L’appartenenza a Cristo e l’essere membra della Chiesa non possono essere separati, come sottolinea soprattutto l’apostolo Paolo. Per Paolo, il battesimo e la Chiesa formano un’unità inscindibile, poiché è il battesimo che inserisce il battezzato nella Chiesa quale Corpo di Cristo: “noi tutti siamo stati battezzati in un solo Spirito per formare un solo corpo, Giudei o Greci, schiavi o liberi; e tutti ci siamo abbeverati a un solo Spirito” (1 Cor 12,13). Questo Spirito è per Paolo il più profondo principio di unità della Chiesa, come esprime la sua eloquente formula nella lettera agli Efesini: “Un solo corpo, un solo spirito, come una sola è la speranza alla quale siete stati chiamati, quella della vostra vocazione; un solo Signore, una sola fede, un solo battesimo. Un solo Dio Padre di tutti, che è al di sopra di tutti, agisce per mezzo di tutti ed è presente in tutti” (Ef 4,4-6).

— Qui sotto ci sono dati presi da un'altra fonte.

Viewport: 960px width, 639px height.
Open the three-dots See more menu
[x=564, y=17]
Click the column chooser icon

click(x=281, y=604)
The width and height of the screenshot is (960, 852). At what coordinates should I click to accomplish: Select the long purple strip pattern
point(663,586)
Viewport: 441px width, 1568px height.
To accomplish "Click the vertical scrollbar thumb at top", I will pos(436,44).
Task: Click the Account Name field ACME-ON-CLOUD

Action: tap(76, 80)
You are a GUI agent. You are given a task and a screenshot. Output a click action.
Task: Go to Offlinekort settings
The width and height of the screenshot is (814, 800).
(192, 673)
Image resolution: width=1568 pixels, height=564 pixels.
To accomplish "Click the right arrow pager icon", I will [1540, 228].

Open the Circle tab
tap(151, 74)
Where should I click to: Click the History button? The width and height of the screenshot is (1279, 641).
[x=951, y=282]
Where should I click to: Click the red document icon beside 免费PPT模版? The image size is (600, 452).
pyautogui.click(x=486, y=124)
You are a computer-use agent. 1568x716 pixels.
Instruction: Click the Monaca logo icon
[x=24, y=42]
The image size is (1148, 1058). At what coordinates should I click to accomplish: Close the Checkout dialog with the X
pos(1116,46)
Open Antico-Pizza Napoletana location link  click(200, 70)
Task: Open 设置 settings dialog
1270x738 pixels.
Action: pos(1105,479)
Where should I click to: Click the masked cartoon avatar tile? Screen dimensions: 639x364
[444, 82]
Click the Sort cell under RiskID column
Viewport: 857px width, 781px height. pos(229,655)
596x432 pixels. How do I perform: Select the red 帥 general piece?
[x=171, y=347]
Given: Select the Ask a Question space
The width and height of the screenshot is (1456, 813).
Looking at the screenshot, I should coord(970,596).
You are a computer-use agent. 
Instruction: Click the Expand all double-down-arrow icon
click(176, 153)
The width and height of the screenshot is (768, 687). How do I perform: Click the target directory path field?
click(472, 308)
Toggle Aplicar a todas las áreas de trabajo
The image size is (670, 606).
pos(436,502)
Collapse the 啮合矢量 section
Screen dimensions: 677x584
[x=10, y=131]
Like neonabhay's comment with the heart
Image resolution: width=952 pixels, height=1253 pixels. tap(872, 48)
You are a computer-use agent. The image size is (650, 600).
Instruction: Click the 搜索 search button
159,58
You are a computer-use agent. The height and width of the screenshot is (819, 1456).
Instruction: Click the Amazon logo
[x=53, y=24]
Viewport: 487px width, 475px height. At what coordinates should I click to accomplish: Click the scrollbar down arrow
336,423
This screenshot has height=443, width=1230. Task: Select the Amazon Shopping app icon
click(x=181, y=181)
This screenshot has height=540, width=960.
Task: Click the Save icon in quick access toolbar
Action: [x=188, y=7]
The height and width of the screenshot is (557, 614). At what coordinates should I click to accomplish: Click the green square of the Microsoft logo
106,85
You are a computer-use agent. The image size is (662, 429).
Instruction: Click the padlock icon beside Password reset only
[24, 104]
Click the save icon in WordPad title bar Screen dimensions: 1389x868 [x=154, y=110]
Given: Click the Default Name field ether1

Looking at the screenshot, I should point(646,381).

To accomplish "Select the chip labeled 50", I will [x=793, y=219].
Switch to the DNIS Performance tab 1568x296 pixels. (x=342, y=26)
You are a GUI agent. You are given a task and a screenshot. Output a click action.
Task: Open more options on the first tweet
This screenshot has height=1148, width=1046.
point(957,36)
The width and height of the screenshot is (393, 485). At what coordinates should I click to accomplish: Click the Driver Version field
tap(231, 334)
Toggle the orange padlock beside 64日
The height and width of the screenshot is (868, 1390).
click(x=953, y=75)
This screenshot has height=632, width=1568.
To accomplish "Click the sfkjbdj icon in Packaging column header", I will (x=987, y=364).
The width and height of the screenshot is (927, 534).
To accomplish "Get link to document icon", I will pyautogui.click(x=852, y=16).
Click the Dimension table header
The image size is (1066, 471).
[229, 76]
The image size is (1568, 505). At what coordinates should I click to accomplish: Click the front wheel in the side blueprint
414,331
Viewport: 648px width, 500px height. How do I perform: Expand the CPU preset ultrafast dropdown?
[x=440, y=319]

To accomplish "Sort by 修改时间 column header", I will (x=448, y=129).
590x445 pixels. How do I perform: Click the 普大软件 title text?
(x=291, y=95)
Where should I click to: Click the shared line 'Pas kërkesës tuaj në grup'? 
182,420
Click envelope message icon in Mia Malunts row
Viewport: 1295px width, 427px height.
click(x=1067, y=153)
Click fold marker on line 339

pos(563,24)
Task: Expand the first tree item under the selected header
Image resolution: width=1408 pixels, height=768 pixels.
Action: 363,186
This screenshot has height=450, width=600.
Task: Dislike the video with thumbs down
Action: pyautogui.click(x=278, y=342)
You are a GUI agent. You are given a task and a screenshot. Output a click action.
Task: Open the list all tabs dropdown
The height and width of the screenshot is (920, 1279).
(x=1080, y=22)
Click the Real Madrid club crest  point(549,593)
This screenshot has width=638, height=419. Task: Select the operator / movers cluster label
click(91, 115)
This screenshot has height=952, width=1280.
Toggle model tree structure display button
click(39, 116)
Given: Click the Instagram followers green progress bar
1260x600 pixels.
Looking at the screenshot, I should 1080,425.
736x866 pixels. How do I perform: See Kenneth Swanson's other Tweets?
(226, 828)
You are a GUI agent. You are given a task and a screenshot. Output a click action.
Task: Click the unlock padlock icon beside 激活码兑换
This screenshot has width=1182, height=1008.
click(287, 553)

Da ciò si comprende il motivo più profondo del fatto che il battesimo non è soltanto la porta d’entrata della Chiesa, ma è anche la porta d’entrata dell’ecumenismo, come evidenzia il Decreto sull’ecumenismo del Concilio Vaticano Secondo. Il Decreto vede nel battesimo il fondamento dell’appartenenza di tutti i cristiani alla Chiesa: “Coloro infatti che credono in Cristo ed hanno ricevuto validamente il battesimo, sono costituiti in una certa comunione, sebbene imperfetta, con la Chiesa cattolica.”[3] Il battesimo quindi “costituisce il vincolo sacramentale dell’unità che vige tra tutti quelli che per mezzo di esso sono stati rigenerati”[4]. In questo vincolo sacramentale del battesimo risiede la più profonda unità che lega tra loro tutti i cristiani.

Il battesimo e il mutuo riconoscimento del battesimo costituiscono dunque il dato di base di ogni sforzo ecumenico. In questa convinzione, papa san Giovanni Paolo II ha sempre sottolineato che la ricerca ecumenica della ricomposizione dell’unità è la via della Chiesa e che questa via è “irreversibile”[5]. La celebrazione ecumenica dei Vespri è una buona opportunità per rinnovare il nostro impegno su questo fondamento dell’ecumenismo e per aiutarci vicendevolmente a vivere da battezzati. Con il battesimo portiamo su di noi il segno più bello dell’essere cristiani, un segno che ci riempie di gioia pasquale e per il quale vogliamo rendere grazie. Amen.

 

 

 

[1] Giovanni Paolo II, Ut unum sint, n. 9.
[2] W. Pannenberg, Die Bedeutung von Taufe und Abendmahl für die christliche Spiritualität, in: Ders., Beiträge zur Systematischen Theologie. Band 3: Kirche und Ökumene (Göttingen 2000) 74-85, zit. 80.
[3] Unitatis redintegratio, n. 3.
[4] Unitatis redintegratio, n. 22.
[5] Giovanni Paolo II, Ut unum sint, n. 3.